# Your instructions:
Would you transcribe the line that holds "会议胸卡 (47, 1090)" and all the lines below it, through the final one, exactly and with nothing else?

[Saved data entries]
.....

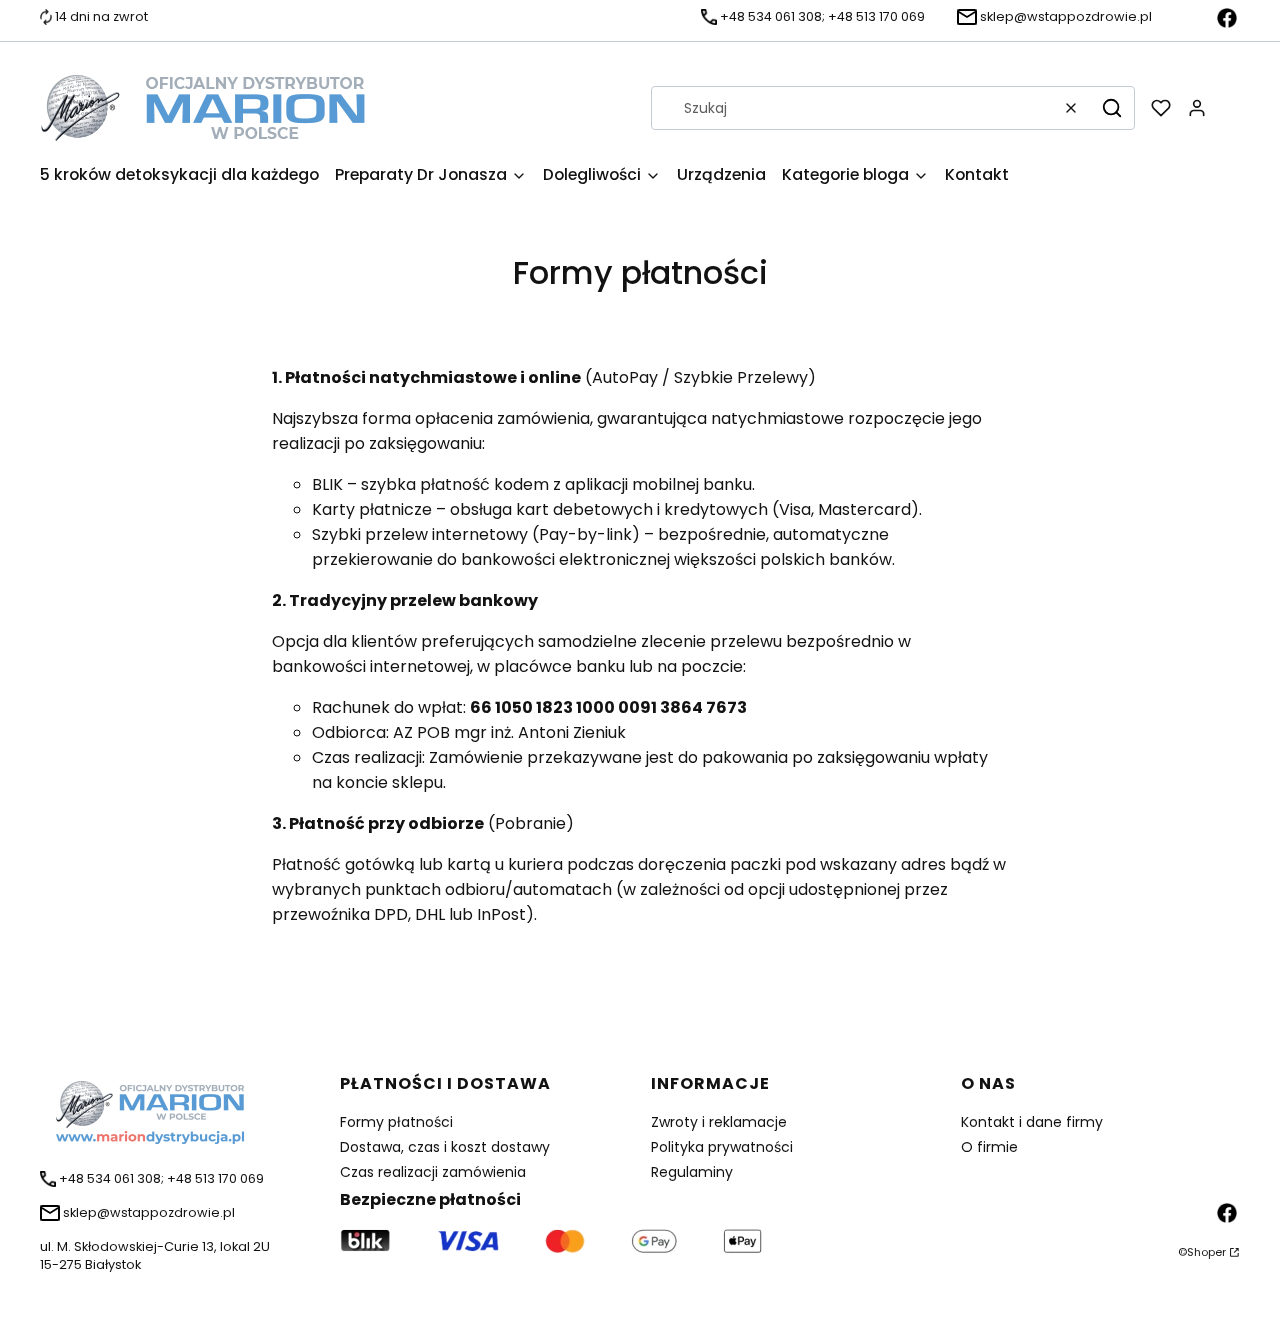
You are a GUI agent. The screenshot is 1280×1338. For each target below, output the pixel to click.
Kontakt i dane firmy (1032, 1122)
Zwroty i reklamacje (719, 1122)
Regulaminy (692, 1172)
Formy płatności (396, 1122)
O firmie (989, 1147)
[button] (1112, 108)
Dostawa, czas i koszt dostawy (445, 1147)
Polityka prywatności (722, 1147)
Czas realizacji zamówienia (433, 1172)
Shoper (1206, 1252)
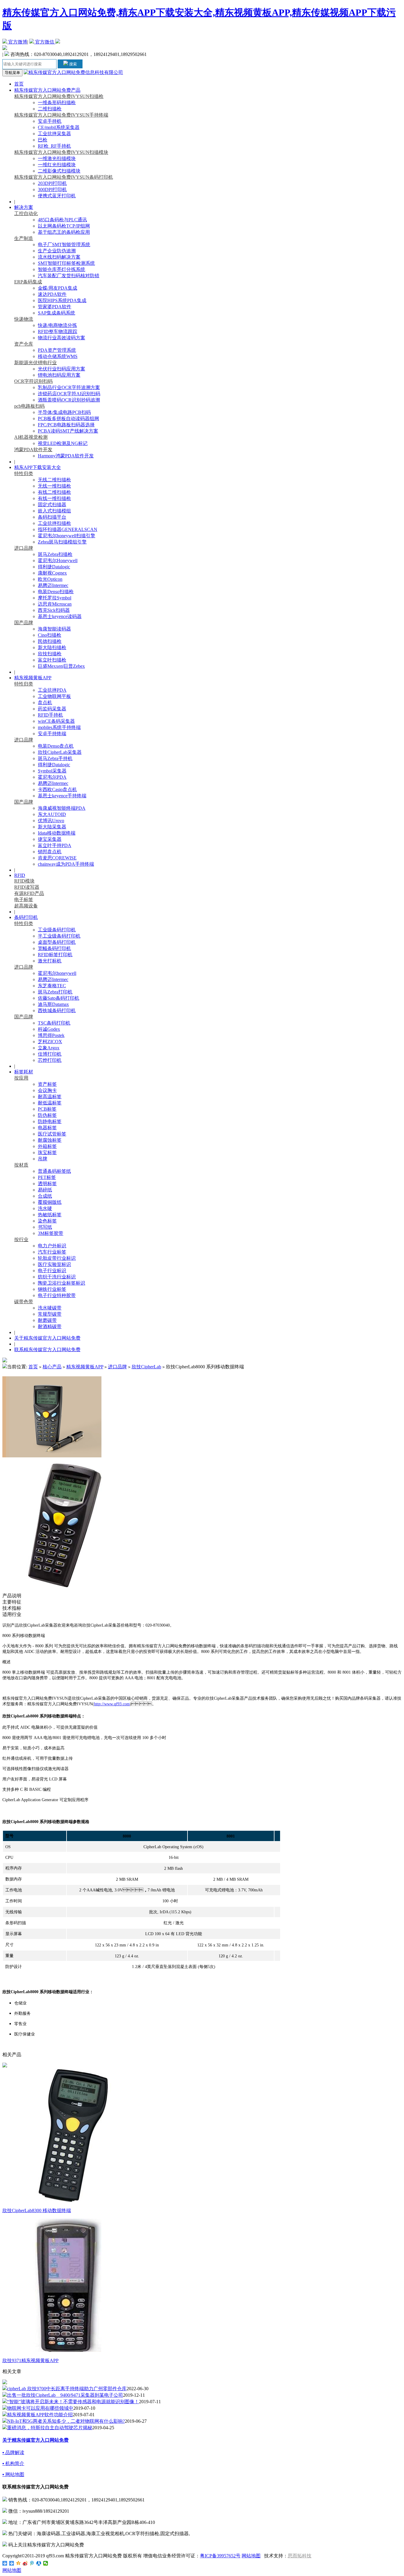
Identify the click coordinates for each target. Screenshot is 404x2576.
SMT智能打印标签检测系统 (66, 263)
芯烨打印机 (50, 1060)
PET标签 (47, 1177)
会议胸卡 (47, 1090)
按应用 (21, 1077)
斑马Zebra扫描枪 (55, 554)
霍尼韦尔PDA (52, 777)
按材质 (21, 1164)
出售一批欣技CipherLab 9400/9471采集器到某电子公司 (65, 2395)
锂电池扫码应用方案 (59, 375)
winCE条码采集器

.....

# Expected output:
会议胸卡 (47, 1090)
按应用 (21, 1077)
斑马Zebra扫描枪 (55, 554)
霍尼韦尔PDA (52, 777)
按材质 (21, 1164)
出售一批欣技CipherLab 9400/9471采集器到某电子公司 (65, 2395)
锂电池扫码应用方案 (59, 375)
winCE条码采集器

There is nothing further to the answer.